Manish is inspired by a friend of mine from college, who happened to be South Asian, and who was a brilliant, hilarious badass. The first time we did a reading of the play, the guy who played him was like, “Man, I never get to play the cool guy,” and I was like, “You should get to be the cool guy.” I wanted Manish to be somebody who’d gone to a fancy school and was smart and was also funny and sexy. I also wanted to get away from some of the stereotypes I sometimes see, the assumptions we might make about who will or won’t be an ally. 

Makayla is a smart student who feels like she’s a fish out of water at the prestigious university where the play takes place. She’s inspired by several of the students I taught when I was working at a (terrific) Brooklyn private school. She’s also named after my young niece, who is Puerto Rican and who, I hope, will someday bust through the barriers that I’ve seen her already have to face. I wanted to kind of slip a love note in there to her. 

Marie…I think we’ve all run into some folks who, having “made it the hard way,” don’t necessarily see that they can help create a different way forward, who don’t necessarily see that as an important part of their legacy. And those people…they’re inspiring, but sometimes they’re as much “cautionary tale” as they are role model.

And Julian, so far I’ve just been trying to have fun with him. He’s not quite “Doctor Evil,” but he’s definitely a certain type of hotshot who navigates the system like a ninja for his own benefit, without, necessarily, a lot of thought to the larger consequences. 

Like I said, I sometimes start writing based on what gets my dander up.

What are you hoping to get out of the upcoming workshop at the Playwrights’ Center?

I’m hoping that some smart people can help me break the play open. I’m really hoping to leave with a completely different draft than I come with. I’m looking hard at the second act. And I want to look at the science. It’s funny, I did all this research to put the science in a little while ago, and then as I’ve been going back to review the draft that I’ve put away for a while, I’m like, “huh?” I need to make sure that the science invites people into the play, or at least doesn’t make them feel uninvited. So, yeah, to make sure the science is there and it’s real but is not going to be enough to make people feel like they need to go take a biology class before they can enjoy the play and understand it.

What are some other things you’re working on now, besides this play?

I’m still working on Goddess of Mercy. I got a chance to work on it a lot this summer, thanks largely to the Playwrights’ Center and their advocacy for it. 

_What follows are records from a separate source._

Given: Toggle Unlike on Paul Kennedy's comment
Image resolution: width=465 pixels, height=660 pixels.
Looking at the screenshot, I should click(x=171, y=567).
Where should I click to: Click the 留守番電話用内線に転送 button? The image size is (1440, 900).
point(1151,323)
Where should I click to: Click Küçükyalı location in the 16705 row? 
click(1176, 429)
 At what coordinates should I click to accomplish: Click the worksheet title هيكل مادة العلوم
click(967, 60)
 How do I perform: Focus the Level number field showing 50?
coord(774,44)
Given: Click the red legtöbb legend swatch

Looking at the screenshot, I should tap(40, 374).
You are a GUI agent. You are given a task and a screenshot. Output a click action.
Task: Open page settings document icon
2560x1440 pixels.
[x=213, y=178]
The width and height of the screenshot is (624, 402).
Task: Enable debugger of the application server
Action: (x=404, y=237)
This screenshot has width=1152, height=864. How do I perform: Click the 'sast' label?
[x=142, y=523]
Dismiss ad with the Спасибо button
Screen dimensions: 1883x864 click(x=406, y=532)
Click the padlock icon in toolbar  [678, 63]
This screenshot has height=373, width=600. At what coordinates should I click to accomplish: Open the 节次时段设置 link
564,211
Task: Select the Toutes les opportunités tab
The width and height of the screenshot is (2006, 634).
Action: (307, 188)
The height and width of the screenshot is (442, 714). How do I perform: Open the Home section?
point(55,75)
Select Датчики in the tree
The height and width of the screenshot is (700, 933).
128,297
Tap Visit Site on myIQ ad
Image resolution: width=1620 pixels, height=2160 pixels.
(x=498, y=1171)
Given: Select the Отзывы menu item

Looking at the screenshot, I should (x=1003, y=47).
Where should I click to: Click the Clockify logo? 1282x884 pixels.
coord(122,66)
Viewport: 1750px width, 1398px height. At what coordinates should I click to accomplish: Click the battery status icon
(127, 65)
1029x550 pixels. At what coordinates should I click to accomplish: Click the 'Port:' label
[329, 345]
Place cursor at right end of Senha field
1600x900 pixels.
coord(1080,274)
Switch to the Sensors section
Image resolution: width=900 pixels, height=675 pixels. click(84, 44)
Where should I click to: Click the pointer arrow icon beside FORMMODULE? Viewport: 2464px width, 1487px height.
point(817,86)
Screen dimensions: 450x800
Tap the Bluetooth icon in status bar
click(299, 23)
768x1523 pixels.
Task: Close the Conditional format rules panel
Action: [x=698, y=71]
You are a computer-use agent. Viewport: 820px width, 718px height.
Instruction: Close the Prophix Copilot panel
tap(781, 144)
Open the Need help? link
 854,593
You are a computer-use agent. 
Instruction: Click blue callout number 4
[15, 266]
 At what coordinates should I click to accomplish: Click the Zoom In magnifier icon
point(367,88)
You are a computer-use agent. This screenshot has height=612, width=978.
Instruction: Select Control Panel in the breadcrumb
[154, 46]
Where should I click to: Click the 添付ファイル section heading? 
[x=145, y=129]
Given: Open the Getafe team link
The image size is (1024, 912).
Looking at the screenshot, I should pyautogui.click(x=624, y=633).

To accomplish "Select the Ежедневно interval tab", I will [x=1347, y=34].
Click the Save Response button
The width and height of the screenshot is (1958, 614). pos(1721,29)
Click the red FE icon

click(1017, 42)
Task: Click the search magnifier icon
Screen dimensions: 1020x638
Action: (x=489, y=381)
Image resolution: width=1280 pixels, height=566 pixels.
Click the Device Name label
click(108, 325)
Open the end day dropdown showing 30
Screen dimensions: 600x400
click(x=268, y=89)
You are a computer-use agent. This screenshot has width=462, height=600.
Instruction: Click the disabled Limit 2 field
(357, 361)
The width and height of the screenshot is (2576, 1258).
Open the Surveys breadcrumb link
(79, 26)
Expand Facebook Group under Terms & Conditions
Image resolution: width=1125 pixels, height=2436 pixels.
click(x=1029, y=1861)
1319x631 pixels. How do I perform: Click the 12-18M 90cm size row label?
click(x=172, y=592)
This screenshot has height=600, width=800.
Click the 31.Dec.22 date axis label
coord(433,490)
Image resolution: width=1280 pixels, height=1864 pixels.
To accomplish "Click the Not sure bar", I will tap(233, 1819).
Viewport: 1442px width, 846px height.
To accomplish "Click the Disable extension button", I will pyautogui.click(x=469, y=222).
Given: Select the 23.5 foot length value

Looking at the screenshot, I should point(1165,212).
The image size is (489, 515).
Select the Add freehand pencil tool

I’m working on a television project, which is still all speculative. I’m also in the early stages of a play that is set in Crown Heights, Brooklyn. I lived in a building there that was amazing, with the cross-section of people who were my neighbors. It was kind of a hot time to be there, a high water mark in the gentrification in that neighborhood. It was also when there were some particularly, spectacularly violent things that happened. There was a woman who was burned to death in her own elevator. And a grocery store on the corner that was burned down. And an apartment that burned down. So I’ve been thinking about whether I want the play to be about fire. And I’ve been thinking about my neighbors, who I got to know pretty well, and whose story I feel that I have to tell. This is probably the biggest, messiest play I’ve ever tried to write.

Sounds like an exciting time for you and your writing.

It’s been a busy four or five months. By far the busiest that I’ve ever had. And it’s been really gratifying; I’ve had wonderful mentors and collaborators along the way. For the last two years it’s felt a little bit like I’m building a pile of sticks in a vacuum and trying to light a fire. And in the last six months somebody was like, “Would you like some oxygen for that?” And then I’ve been able to make some headway on some projects that I really really care about, and start to build relationships that I’m excited about and I hope are long term. So much of that is due to the advocacy of the Playwrights’ Center. It’s a pretty good place to be.